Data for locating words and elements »

--------

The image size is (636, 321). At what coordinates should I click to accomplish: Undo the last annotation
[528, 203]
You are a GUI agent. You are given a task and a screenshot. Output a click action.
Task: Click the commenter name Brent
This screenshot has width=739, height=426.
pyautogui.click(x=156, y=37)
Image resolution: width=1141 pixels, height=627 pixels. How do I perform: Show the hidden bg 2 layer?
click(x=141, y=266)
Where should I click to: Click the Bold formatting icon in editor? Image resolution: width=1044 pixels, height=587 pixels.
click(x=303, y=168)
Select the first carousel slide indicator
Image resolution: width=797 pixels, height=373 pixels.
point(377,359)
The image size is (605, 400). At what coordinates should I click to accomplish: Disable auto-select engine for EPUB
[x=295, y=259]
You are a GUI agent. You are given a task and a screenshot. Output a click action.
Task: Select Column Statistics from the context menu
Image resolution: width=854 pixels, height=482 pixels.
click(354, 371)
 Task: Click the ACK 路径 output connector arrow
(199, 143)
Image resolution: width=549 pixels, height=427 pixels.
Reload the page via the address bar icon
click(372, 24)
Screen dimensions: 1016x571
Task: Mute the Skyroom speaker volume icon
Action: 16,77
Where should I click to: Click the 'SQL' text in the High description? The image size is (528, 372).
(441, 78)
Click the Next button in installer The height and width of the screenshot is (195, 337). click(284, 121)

--------

Copy all of the lines above word for word, without changing anything.

FULL RESPONSE »
The image size is (636, 321). At what coordinates should I click to accomplish: Undo the last annotation
[528, 203]
You are a GUI agent. You are given a task and a screenshot. Output a click action.
Task: Click the commenter name Brent
This screenshot has width=739, height=426.
pyautogui.click(x=156, y=37)
Image resolution: width=1141 pixels, height=627 pixels. How do I perform: Show the hidden bg 2 layer?
click(x=141, y=266)
Where should I click to: Click the Bold formatting icon in editor? Image resolution: width=1044 pixels, height=587 pixels.
click(x=303, y=168)
Select the first carousel slide indicator
Image resolution: width=797 pixels, height=373 pixels.
point(377,359)
The image size is (605, 400). At what coordinates should I click to accomplish: Disable auto-select engine for EPUB
[x=295, y=259]
You are a GUI agent. You are given a task and a screenshot. Output a click action.
Task: Select Column Statistics from the context menu
Image resolution: width=854 pixels, height=482 pixels.
click(354, 371)
 Task: Click the ACK 路径 output connector arrow
(199, 143)
Image resolution: width=549 pixels, height=427 pixels.
Reload the page via the address bar icon
click(372, 24)
Screen dimensions: 1016x571
Task: Mute the Skyroom speaker volume icon
Action: 16,77
Where should I click to: Click the 'SQL' text in the High description? The image size is (528, 372).
(441, 78)
Click the Next button in installer The height and width of the screenshot is (195, 337). click(284, 121)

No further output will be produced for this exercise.